## EXERCÍCIO CURTO A
Responda às perguntas abaixo sobre o texto a respeito do livro "Não se apega, não":
(i) Qual livro o texto aponta como a última leitura young adult feita antes deste?
(ii) Que idade tem a protagonista de "Não se apega, não"?
(iii) Quantas descrições do próprio cabelo a personagem Isabela já fez até o momento?

Essa semana comecei a ler o "Não se apega, não" da Isabela Freitas e, assim como sugere a proposta geral do livro, passei um tempão refletindo sobre relacionamentos.

Para falar a verdade, até agora eu ainda não me encontrei na história. Sim, admirei muitas sacadas (como a dos três homens mais importantes na vida de qualquer garota e as "20 regras do desapego"), mas, no geral, estou achando o livro bem... hm, bobinho.

Eu sei, é declaradamente um Young Adult e a expectativa é que a narrativa seja mais leve mesmo, mas minha última leitura y-a, de uma maturidade estarrecedora aliás, havia sido "Extraordinário" (R.J.Palacio). Esse livro é contado, vejam só, na perspectiva de um garotinho de apenas 10 anos de idade, ou seja, não é porque o protagonista é mais novo, que o livro precisa ser infantil.
"Não se apega, não" é narrado por uma mulher um tanto mais velha que August Pullman, mas os 22 anos da protagonista equivalem a uns 15 na vida real. Isabela, a personagem, tem sim um ou outro conselho genial sobre relacionamentos (e essas partes acabam valendo o livro todo, ufa), mas, de uma forma geral, é excessivamente imatura para a idade dela, do tipo de personagem que você já espera, sei lá, uma briga homérica com o pai sobre o intercâmbio na Europa, com uma batida de porta e choros no travesseiro em seguida porque sim, a vida dela é muito dura. Além do mais, vem me incomodado bastante como Isabela perde tanto tempo com auto promoções (até o momento, já foram três descrições sobre o próprio cabelo. Ok, meio que já entendemos como é a característica capilar da personagem, obrigada) e também com as inúmeras vezes que ela se contradiz (como quando diz que se iludiu ao achar que podia "transformar" o cara, mas que tem orgulho em dizer que mudou a vida do indivíduo. Ué?). Mesmo sem ter acabado a leitura, arrisco a dizer que o livro deveria ter sido escrito em forma de "auto ajuda" e não de narrativa, já que a segunda parte acaba desacreditando um pouquinho a genialidade da primeira.

## EXERCÍCIO CURTO B
Na listagem, reescreva as linhas trocando "Instruction" por "Command" e deixando todo o resto igual. Comece na linha que contém "You are a computer-use agent. 820x458 pixels." e pare depois da linha que contém "click(97, 79)".

## LISTAGEM EXIBIDA
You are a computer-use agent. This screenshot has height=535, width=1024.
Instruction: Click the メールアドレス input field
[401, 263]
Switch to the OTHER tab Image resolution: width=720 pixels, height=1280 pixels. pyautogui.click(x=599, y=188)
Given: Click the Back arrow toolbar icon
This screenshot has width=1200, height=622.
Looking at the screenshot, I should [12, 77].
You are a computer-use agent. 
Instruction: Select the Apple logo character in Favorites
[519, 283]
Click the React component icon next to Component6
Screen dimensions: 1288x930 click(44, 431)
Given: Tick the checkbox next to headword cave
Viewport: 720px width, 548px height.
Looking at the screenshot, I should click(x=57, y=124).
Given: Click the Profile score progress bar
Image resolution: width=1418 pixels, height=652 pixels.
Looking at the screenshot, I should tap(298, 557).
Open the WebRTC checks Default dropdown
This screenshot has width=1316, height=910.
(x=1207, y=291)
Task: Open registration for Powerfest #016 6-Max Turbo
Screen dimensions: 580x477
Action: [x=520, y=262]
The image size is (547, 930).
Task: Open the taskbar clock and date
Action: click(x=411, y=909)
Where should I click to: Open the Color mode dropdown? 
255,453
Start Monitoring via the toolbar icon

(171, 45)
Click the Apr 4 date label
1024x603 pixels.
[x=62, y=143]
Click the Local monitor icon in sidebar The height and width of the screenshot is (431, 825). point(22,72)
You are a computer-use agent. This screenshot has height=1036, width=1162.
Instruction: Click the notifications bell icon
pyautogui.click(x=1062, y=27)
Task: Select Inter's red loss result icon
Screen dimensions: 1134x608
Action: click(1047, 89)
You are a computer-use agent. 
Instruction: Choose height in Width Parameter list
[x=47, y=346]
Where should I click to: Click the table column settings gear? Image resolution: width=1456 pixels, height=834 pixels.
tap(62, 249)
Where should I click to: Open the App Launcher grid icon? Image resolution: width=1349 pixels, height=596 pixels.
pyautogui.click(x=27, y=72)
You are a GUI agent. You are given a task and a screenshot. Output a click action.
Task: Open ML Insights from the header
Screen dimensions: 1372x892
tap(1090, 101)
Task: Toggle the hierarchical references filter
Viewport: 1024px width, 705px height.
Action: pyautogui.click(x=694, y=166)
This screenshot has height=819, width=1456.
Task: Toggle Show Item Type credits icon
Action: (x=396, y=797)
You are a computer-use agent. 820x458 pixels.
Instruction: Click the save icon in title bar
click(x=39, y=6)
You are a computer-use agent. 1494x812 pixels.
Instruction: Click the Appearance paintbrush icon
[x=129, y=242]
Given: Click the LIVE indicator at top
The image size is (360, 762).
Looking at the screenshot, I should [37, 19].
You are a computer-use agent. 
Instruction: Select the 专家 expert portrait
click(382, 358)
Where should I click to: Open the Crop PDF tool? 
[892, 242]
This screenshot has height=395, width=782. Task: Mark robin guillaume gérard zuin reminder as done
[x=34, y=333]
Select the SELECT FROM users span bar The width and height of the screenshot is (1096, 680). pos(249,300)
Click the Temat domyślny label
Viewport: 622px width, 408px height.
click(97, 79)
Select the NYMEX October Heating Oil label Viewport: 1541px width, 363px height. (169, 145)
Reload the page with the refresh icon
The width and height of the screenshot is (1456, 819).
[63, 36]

## RESULTADO A
(i) "Extraordinário", de R.J. Palacio.
(ii) 22 anos.
(iii) Três.

## RESULTADO B
You are a computer-use agent. 820x458 pixels.
Command: Click the save icon in title bar
click(x=39, y=6)
You are a computer-use agent. 1494x812 pixels.
Command: Click the Appearance paintbrush icon
[x=129, y=242]
Given: Click the LIVE indicator at top
The image size is (360, 762).
Looking at the screenshot, I should [37, 19].
You are a computer-use agent. 
Command: Select the 专家 expert portrait
click(382, 358)
Where should I click to: Open the Crop PDF tool? 
[892, 242]
This screenshot has height=395, width=782. Task: Mark robin guillaume gérard zuin reminder as done
[x=34, y=333]
Select the SELECT FROM users span bar The width and height of the screenshot is (1096, 680). pos(249,300)
Click the Temat domyślny label
Viewport: 622px width, 408px height.
click(97, 79)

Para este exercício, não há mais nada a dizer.